DATASET EXCERPTS below:

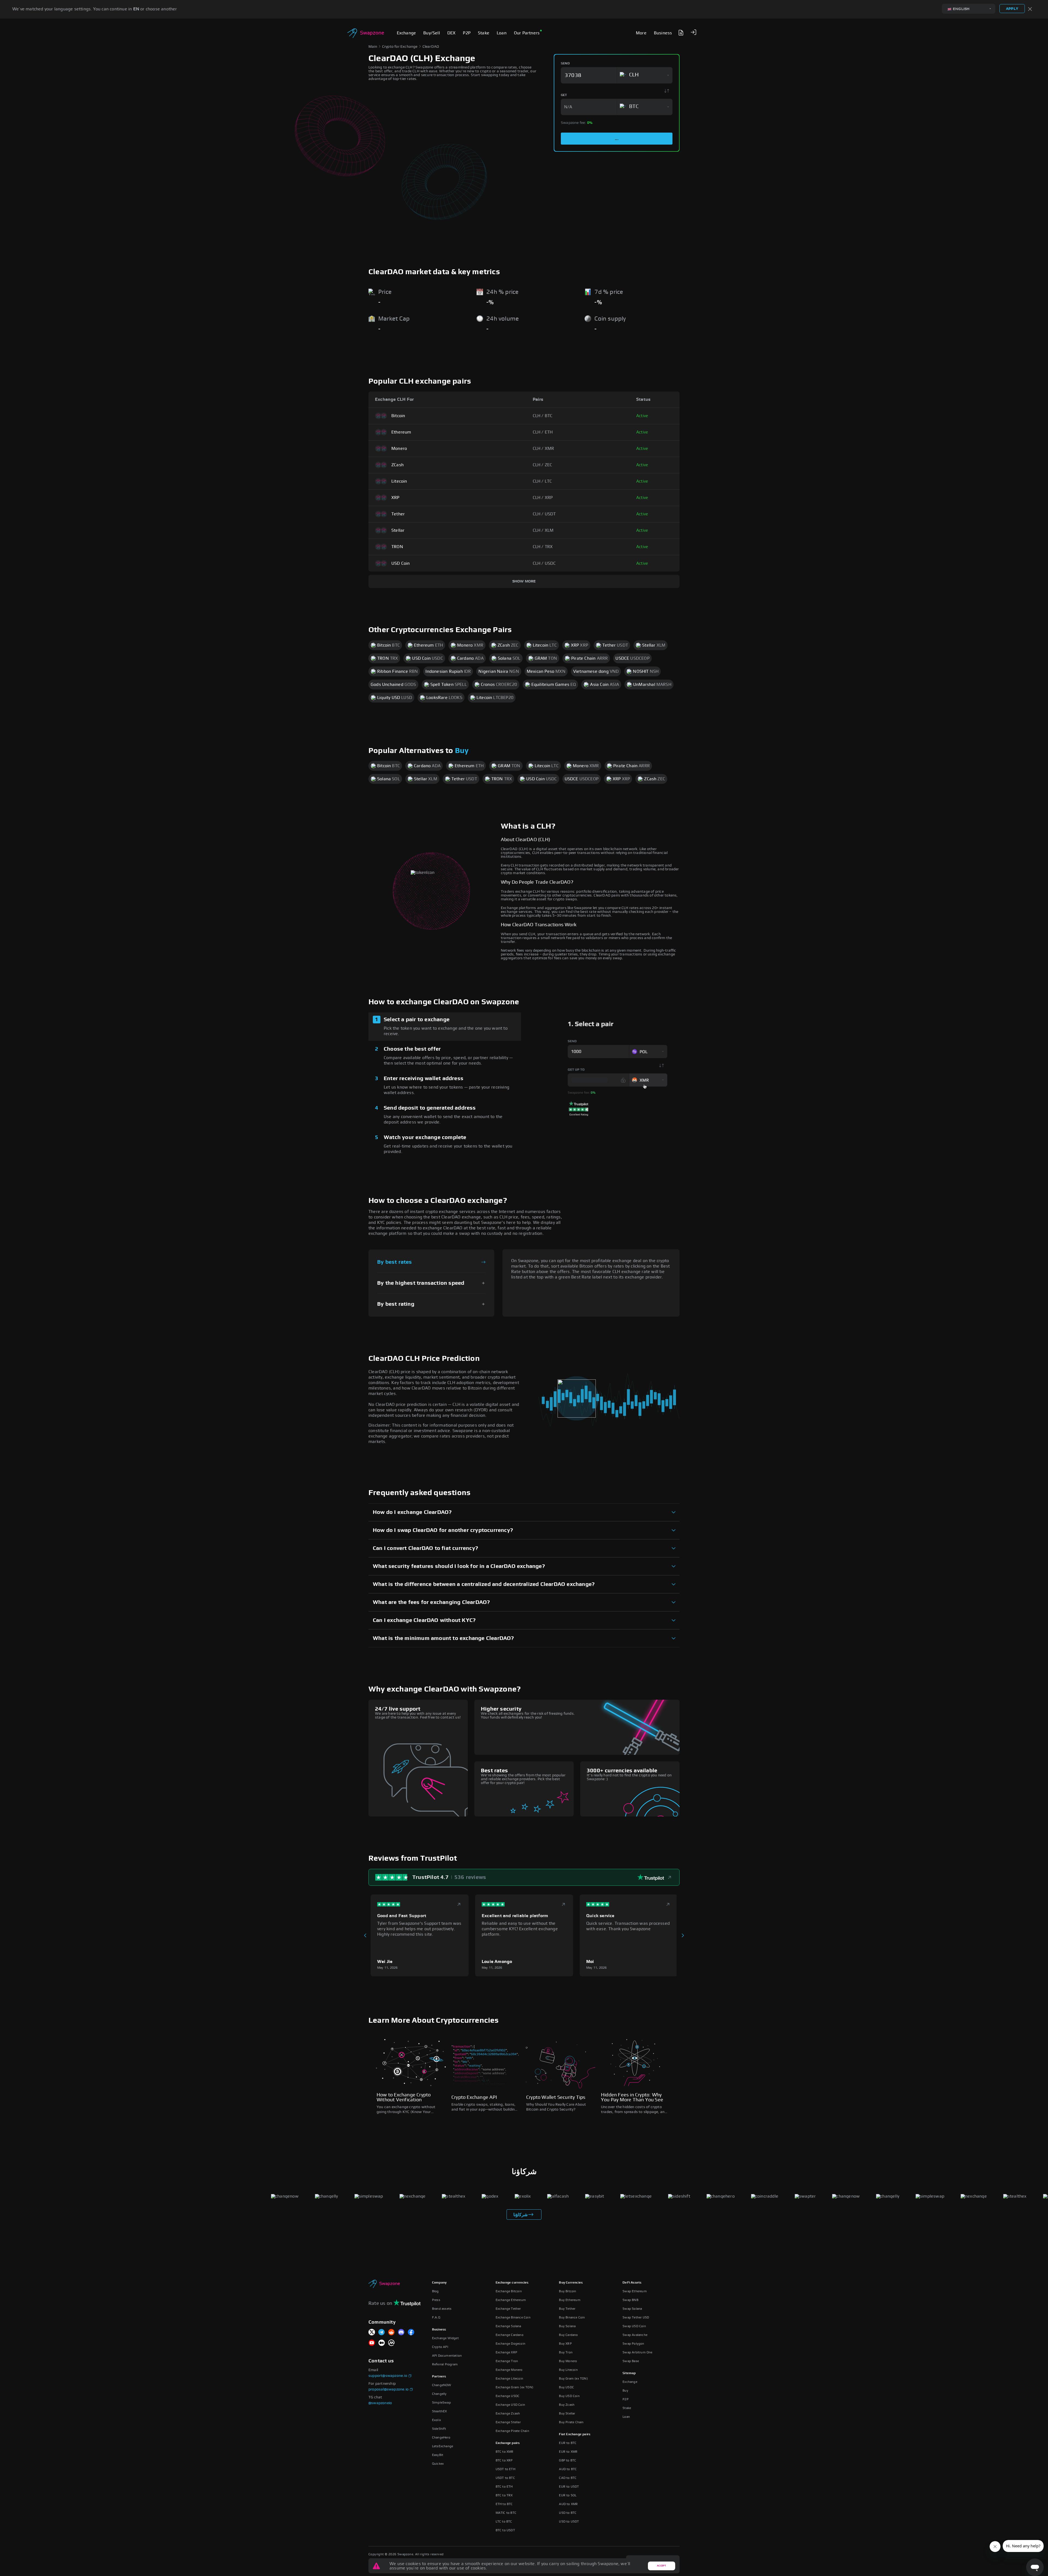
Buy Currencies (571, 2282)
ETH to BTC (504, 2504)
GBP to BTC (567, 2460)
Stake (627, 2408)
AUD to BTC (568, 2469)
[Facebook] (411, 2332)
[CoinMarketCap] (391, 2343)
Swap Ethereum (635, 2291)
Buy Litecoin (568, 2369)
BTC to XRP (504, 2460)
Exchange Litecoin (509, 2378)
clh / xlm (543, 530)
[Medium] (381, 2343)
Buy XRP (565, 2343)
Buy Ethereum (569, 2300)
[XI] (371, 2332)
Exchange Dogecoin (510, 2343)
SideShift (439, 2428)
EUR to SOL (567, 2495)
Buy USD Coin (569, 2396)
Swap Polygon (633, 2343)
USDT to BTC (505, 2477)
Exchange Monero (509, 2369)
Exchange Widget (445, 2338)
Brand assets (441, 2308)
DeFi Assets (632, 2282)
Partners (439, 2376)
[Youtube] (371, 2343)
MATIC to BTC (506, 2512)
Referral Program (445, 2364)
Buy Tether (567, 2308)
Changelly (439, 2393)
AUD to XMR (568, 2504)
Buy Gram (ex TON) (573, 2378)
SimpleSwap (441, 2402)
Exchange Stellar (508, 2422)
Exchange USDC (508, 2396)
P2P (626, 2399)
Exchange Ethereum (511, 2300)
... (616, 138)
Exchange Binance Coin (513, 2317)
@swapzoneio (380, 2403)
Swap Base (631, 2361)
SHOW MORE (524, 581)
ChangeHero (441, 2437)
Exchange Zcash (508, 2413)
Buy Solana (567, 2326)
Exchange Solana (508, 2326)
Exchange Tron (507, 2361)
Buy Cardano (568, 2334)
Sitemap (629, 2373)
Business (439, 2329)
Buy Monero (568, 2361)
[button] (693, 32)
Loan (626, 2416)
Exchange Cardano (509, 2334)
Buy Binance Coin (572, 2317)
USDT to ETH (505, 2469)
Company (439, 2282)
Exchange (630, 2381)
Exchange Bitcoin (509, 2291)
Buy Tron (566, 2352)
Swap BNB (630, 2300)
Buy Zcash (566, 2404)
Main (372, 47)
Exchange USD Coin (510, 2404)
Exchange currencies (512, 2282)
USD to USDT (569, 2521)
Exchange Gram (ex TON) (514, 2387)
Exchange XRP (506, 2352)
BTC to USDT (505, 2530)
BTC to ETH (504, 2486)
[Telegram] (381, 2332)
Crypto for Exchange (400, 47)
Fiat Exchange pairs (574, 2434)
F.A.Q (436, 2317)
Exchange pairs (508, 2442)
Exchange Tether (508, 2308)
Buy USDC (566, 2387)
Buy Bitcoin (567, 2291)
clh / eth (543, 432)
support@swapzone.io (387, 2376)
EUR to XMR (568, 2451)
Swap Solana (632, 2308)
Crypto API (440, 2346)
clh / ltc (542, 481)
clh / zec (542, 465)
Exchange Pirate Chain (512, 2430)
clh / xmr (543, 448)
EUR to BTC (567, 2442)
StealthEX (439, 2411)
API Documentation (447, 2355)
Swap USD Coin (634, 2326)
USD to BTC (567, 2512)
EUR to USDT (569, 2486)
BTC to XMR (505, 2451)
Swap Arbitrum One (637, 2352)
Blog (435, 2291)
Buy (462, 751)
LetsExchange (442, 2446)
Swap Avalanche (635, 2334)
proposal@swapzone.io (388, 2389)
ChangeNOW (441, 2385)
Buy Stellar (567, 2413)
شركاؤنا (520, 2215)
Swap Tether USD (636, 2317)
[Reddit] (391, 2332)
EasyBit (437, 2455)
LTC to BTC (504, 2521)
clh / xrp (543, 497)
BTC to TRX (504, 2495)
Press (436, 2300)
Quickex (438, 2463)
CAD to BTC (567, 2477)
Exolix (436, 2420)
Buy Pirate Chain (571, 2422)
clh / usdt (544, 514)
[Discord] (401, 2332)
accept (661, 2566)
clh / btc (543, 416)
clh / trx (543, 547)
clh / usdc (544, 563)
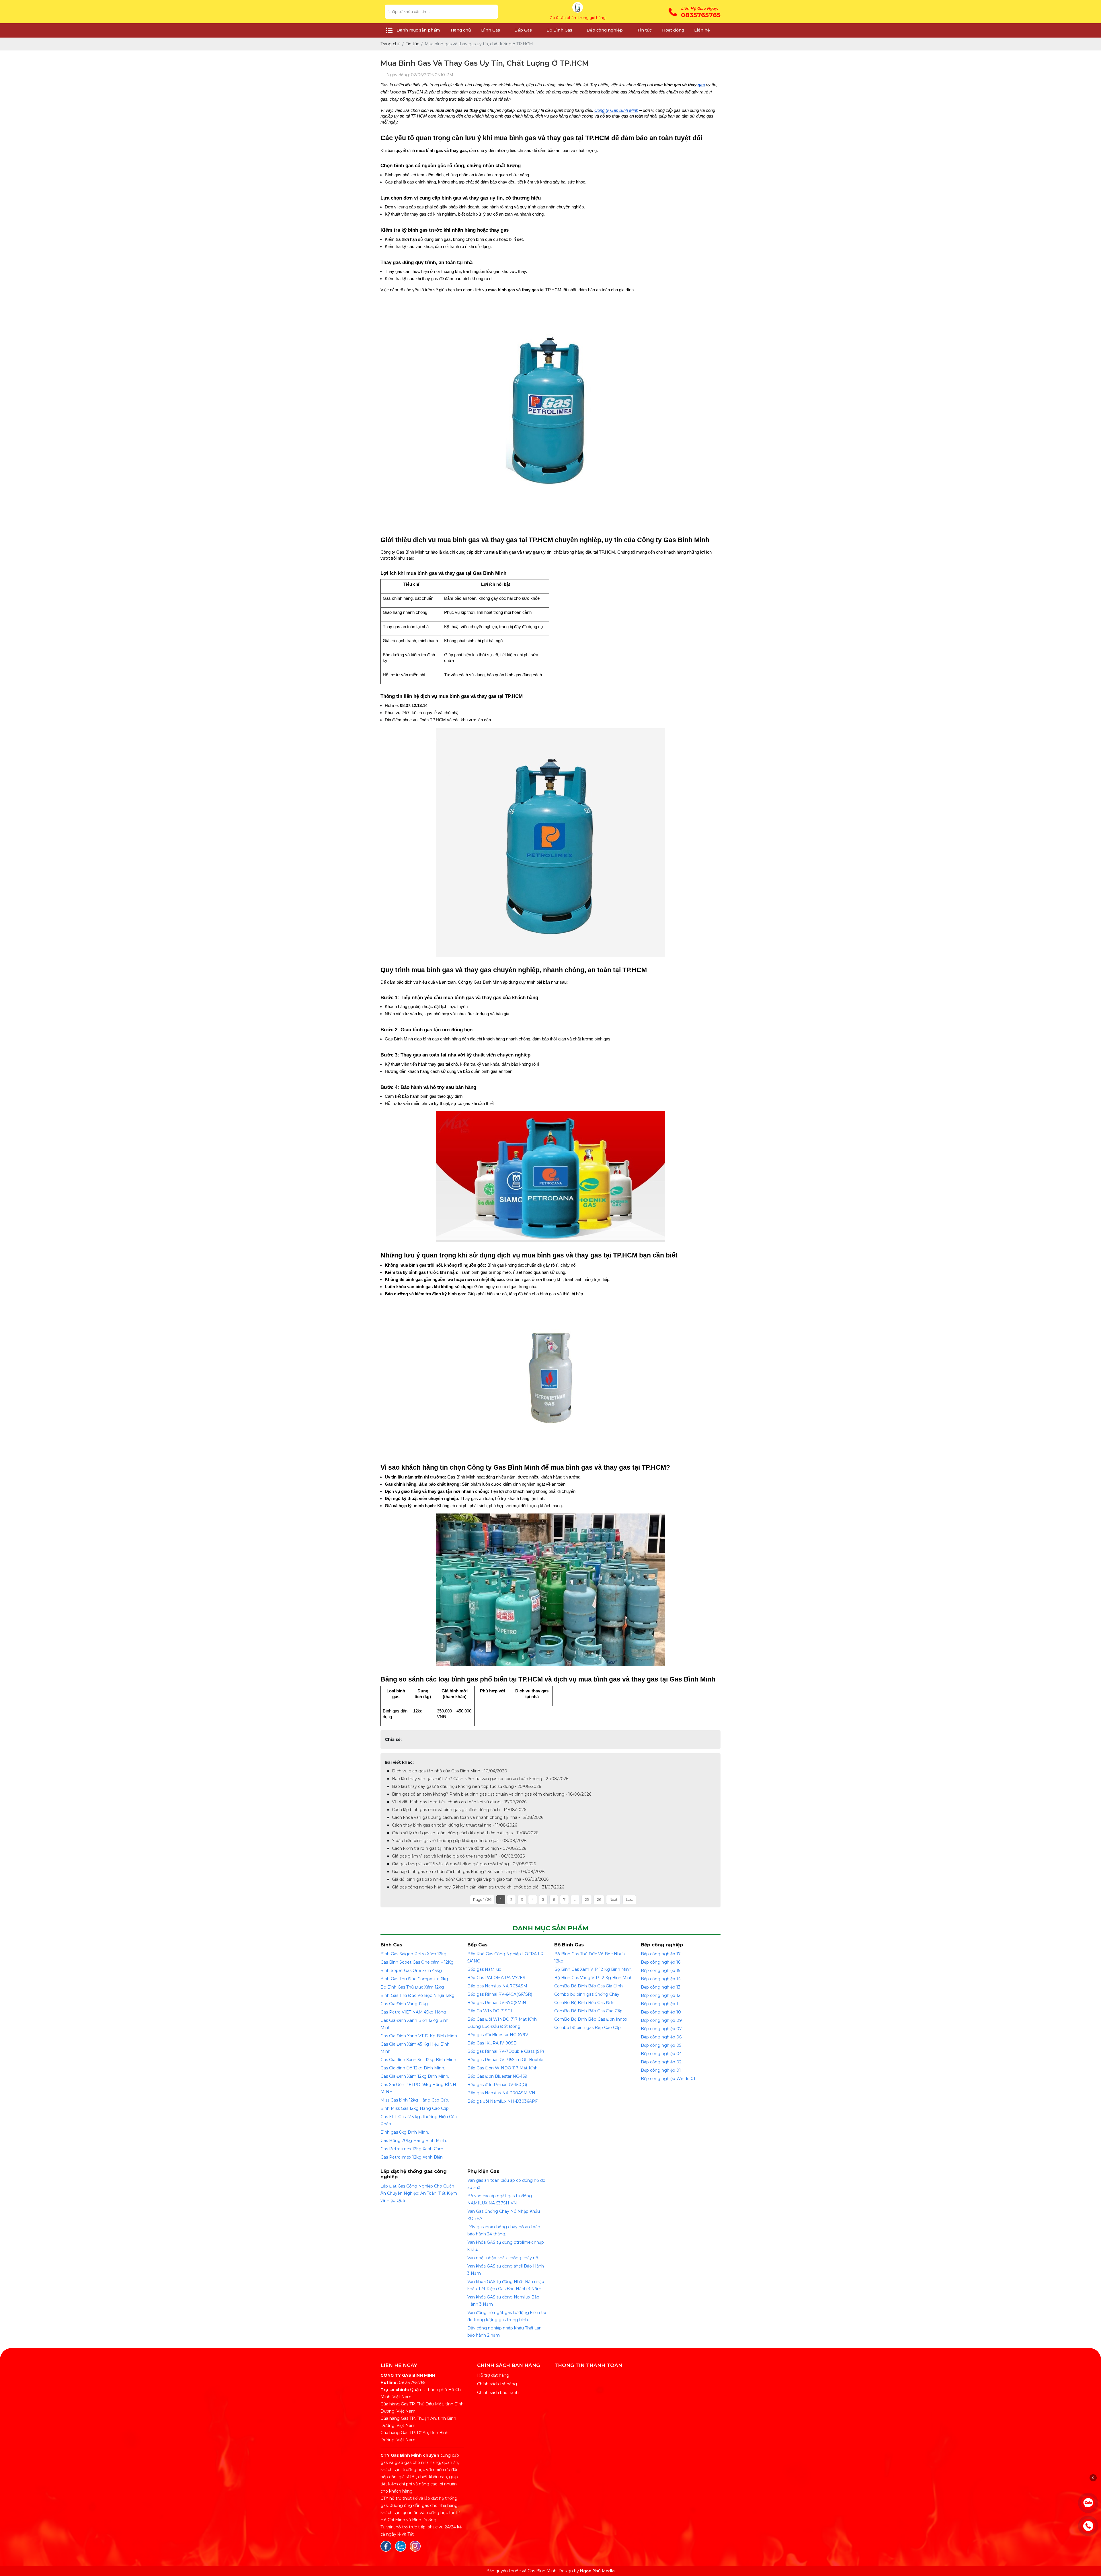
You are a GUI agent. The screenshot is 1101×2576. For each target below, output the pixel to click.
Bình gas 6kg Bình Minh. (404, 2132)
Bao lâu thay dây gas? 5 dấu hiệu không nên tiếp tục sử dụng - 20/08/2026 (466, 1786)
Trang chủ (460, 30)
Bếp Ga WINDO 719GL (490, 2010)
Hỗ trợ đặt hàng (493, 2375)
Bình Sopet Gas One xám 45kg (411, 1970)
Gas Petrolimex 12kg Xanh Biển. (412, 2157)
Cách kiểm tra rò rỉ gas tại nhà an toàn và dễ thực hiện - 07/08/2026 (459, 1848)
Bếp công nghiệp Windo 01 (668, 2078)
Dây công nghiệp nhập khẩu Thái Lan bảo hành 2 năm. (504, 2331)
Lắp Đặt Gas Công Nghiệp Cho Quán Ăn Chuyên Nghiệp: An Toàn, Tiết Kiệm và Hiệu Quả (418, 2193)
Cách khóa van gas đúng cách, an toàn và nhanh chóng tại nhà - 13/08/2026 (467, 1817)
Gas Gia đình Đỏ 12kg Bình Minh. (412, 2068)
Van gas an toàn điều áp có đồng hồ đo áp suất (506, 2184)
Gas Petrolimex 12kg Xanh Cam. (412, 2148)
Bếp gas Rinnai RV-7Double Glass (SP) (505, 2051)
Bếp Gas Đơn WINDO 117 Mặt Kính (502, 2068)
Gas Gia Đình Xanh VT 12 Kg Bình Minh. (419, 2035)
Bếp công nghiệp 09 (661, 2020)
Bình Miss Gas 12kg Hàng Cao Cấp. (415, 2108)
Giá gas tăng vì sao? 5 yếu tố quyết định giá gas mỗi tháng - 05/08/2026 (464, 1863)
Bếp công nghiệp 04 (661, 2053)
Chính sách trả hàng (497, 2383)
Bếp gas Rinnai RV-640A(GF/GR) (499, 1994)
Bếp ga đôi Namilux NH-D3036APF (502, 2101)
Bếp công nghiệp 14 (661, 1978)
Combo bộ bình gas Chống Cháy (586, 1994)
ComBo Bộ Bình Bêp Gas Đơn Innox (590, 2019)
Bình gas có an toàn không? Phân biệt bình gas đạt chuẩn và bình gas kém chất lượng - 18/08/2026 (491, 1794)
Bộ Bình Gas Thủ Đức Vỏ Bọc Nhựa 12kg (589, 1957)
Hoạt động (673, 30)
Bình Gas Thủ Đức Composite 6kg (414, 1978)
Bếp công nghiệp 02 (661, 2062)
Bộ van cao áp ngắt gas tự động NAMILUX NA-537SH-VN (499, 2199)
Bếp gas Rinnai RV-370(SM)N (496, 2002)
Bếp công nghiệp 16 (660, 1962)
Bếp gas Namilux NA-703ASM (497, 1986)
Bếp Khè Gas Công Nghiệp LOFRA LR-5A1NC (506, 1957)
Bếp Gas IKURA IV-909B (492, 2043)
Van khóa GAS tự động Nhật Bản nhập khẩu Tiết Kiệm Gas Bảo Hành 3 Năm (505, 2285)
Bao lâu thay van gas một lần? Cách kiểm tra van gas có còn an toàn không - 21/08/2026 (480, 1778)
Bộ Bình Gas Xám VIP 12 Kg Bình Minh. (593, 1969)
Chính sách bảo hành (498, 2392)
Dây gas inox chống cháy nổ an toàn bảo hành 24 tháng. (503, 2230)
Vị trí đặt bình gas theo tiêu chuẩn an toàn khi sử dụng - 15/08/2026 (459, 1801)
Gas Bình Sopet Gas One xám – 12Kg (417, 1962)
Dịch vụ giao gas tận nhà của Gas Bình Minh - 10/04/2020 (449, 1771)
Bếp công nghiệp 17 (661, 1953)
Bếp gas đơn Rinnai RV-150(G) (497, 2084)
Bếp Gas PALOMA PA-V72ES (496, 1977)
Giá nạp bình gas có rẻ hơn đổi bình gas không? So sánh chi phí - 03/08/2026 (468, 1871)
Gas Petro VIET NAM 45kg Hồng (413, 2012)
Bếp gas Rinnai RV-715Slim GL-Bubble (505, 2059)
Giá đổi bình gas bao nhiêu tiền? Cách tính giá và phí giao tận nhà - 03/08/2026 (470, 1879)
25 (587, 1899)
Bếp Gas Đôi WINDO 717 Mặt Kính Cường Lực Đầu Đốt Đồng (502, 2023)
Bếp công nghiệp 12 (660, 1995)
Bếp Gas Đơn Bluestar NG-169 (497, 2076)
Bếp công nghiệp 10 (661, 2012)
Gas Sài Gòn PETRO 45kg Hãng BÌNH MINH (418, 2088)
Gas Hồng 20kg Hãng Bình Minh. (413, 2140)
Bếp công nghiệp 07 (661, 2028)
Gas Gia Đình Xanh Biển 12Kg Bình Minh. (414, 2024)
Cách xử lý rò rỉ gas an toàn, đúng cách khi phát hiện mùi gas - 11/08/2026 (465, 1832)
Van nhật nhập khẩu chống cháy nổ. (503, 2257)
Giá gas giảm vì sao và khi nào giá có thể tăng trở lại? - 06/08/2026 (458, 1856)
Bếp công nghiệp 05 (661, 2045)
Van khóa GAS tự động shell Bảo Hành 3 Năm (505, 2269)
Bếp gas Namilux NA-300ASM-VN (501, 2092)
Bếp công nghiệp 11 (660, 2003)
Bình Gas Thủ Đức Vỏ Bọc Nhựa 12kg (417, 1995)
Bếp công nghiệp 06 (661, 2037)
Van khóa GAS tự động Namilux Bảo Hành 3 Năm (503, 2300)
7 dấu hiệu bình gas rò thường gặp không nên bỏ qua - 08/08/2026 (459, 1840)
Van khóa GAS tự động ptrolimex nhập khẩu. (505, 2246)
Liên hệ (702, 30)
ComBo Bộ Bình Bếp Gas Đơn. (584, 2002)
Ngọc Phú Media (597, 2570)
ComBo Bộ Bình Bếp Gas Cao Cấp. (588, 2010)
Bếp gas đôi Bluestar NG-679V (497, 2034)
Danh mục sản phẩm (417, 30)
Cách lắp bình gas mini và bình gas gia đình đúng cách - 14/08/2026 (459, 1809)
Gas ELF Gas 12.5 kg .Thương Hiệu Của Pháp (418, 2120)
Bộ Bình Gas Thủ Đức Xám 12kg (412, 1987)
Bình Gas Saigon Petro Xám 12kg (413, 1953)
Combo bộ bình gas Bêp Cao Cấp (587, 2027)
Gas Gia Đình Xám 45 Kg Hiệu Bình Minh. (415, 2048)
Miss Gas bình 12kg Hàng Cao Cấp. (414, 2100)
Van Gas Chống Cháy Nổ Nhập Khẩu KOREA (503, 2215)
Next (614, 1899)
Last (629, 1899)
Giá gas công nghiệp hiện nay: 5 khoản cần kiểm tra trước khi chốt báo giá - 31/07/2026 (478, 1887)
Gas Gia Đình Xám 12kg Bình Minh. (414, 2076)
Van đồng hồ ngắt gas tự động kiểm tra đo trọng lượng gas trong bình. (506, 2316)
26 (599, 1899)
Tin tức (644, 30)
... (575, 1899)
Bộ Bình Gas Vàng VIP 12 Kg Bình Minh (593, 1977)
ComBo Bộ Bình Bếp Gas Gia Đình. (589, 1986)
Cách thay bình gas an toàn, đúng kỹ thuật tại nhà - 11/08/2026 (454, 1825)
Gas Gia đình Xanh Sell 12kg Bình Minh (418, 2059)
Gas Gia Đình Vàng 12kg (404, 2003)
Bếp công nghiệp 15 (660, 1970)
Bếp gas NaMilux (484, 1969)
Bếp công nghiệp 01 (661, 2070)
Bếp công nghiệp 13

End of DATASET EXCERPTS.

AIM OF THE EXERCISE = Copy exactly, without pictures, the lines above from the one with "BTC to TRX (504, 2495)" down to the one with "Bếp Khè Gas", inclusive.

RESULT OF THIS EXERCISE =
BTC to TRX (504, 2495)
Press (436, 2300)
Quickex (438, 2463)
CAD to BTC (567, 2477)
Exolix (436, 2420)
Buy Pirate Chain (571, 2422)
clh / usdt (544, 514)
[Discord] (401, 2332)
accept (661, 2566)
clh / btc (543, 416)
clh / trx (543, 547)
clh / usdc (544, 563)
You are a GUI agent. The screenshot is 1101×2576. For each target below, output the pixel to click.
Bình gas 6kg Bình Minh. (404, 2132)
Bao lâu thay dây gas? 5 dấu hiệu không nên tiếp tục sử dụng - 20/08/2026 (466, 1786)
Trang chủ (460, 30)
Bếp Ga WINDO 719GL (490, 2010)
Hỗ trợ đặt hàng (493, 2375)
Bình Sopet Gas One xám 45kg (411, 1970)
Gas Petrolimex 12kg Xanh Biển. (412, 2157)
Cách kiểm tra rò rỉ gas tại nhà an toàn và dễ thực hiện - 07/08/2026 (459, 1848)
Bếp công nghiệp Windo 01 (668, 2078)
Dây công nghiệp nhập khẩu Thái Lan bảo hành 2 năm. (504, 2331)
Lắp Đặt Gas Công Nghiệp Cho Quán Ăn Chuyên Nghiệp: An Toàn, Tiết Kiệm và Hiệu Quả (418, 2193)
Cách khóa van gas đúng cách, an toàn và nhanh chóng tại nhà - 13/08/2026 (467, 1817)
Gas Gia đình Đỏ 12kg Bình Minh. (412, 2068)
Van gas an toàn điều áp có đồng hồ đo áp suất (506, 2184)
Gas Petrolimex 12kg Xanh Cam. (412, 2148)
Bếp gas Rinnai RV-7Double Glass (SP) (505, 2051)
Bếp Gas Đơn WINDO 117 Mặt Kính (502, 2068)
Gas Gia Đình Xanh VT 12 Kg Bình Minh. (419, 2035)
Bếp công nghiệp 09 (661, 2020)
Bình Miss Gas 12kg Hàng Cao Cấp. (415, 2108)
Giá gas tăng vì sao? 5 yếu tố quyết định giá gas mỗi tháng - 05/08/2026 (464, 1863)
Bếp công nghiệp 04 (661, 2053)
Chính sách trả hàng (497, 2383)
Bếp gas Rinnai RV-640A(GF/GR) (499, 1994)
Bếp ga đôi Namilux NH-D3036APF (502, 2101)
Bếp công nghiệp 14 (661, 1978)
Combo bộ bình gas Chống Cháy (586, 1994)
ComBo Bộ Bình Bêp Gas Đơn Innox (590, 2019)
Bình gas có an toàn không? Phân biệt bình gas đạt chuẩn và bình gas kém chất lượng - 18/08/2026 (491, 1794)
Bộ Bình Gas Thủ Đức Vỏ Bọc Nhựa 12kg (589, 1957)
Hoạt động (673, 30)
Bình Gas Thủ Đức Composite 6kg (414, 1978)
Bếp công nghiệp 02 (661, 2062)
Bộ van cao áp ngắt gas tự động NAMILUX NA-537SH-VN (499, 2199)
Bếp gas Rinnai RV-370(SM)N (496, 2002)
Bếp công nghiệp 16 (660, 1962)
Bếp gas Namilux NA-703ASM (497, 1986)
Bếp Khè Gas Công Nghiệp LOFRA LR-5A1NC (506, 1957)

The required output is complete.